-------- Source records
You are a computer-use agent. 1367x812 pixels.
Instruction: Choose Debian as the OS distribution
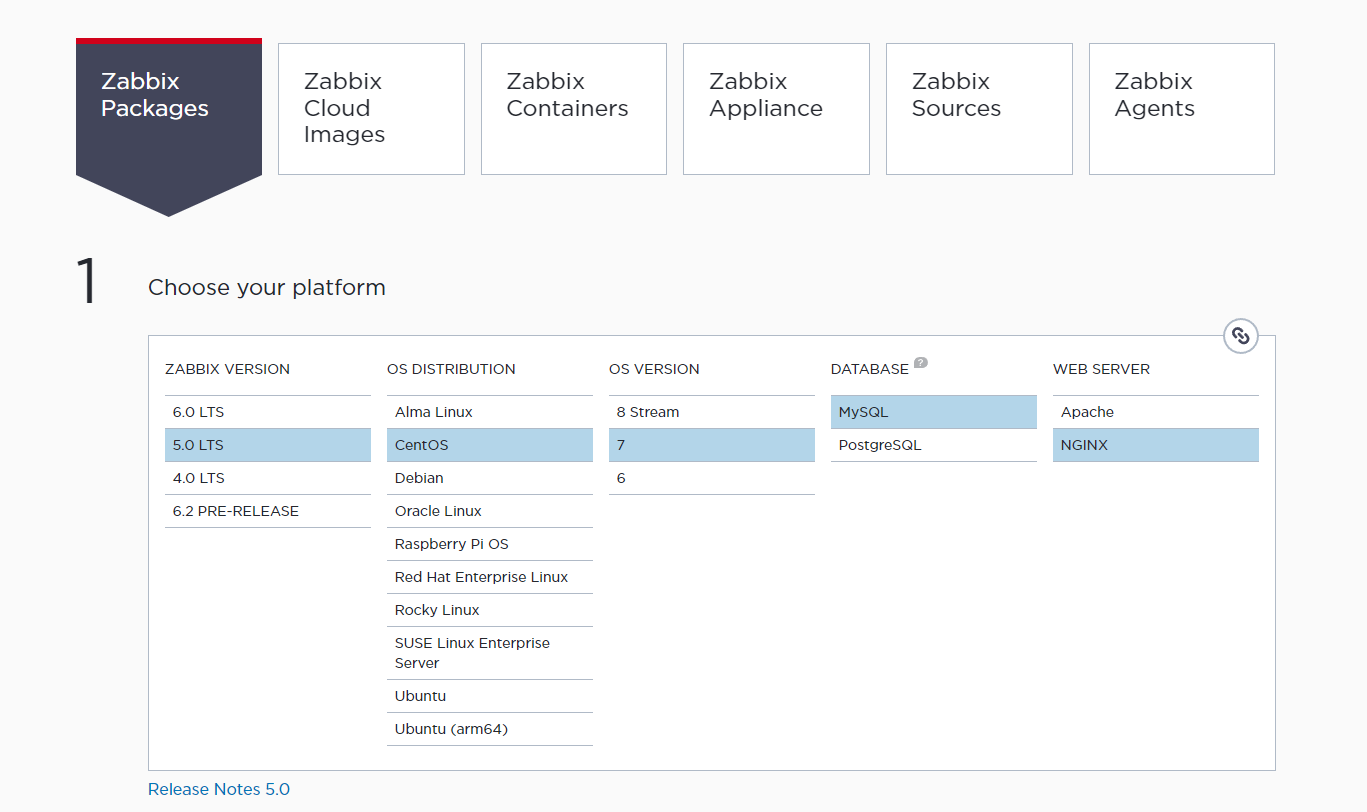[489, 478]
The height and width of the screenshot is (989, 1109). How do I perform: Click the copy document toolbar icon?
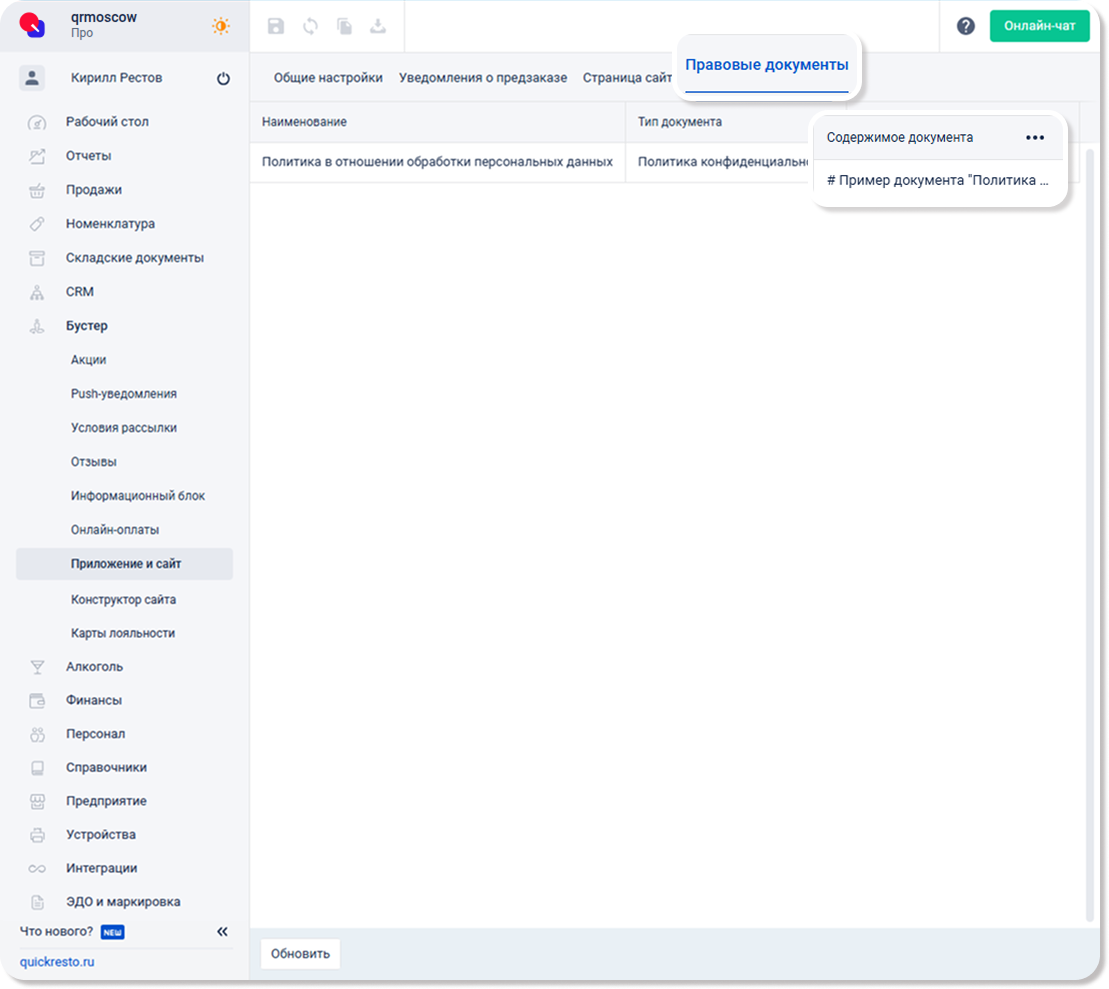(344, 27)
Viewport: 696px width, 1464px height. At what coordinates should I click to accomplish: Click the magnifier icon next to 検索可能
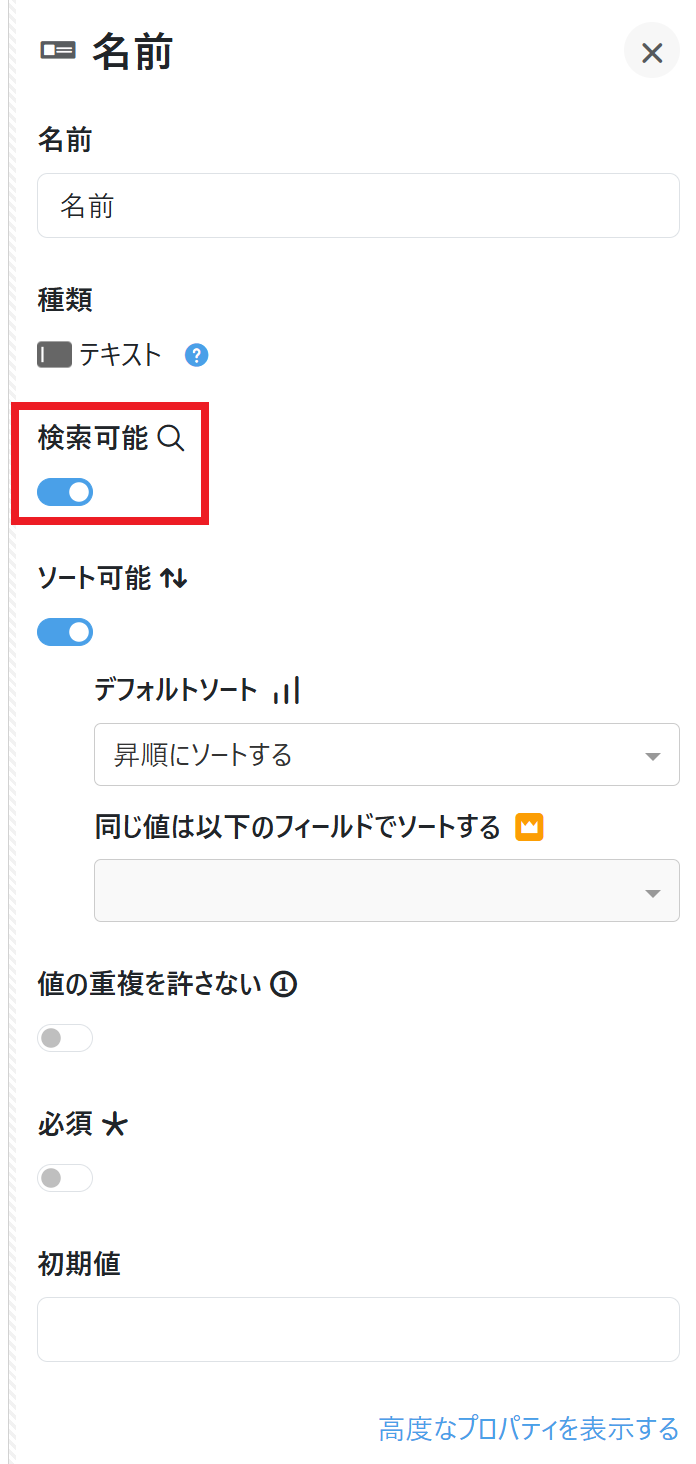click(172, 438)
----------------
**Exercise**.
Reproduce the records in full, exactly as they appear, and show none of the pictures.

**Response to this exercise**.
You are a computer-use agent. 1367x812 pixels.
Instruction: Choose Debian as the OS distribution
[489, 478]
The height and width of the screenshot is (989, 1109). How do I perform: Click the copy document toolbar icon?
(344, 27)
Viewport: 696px width, 1464px height. At what coordinates should I click to accomplish: Click the magnifier icon next to 検索可能
click(172, 438)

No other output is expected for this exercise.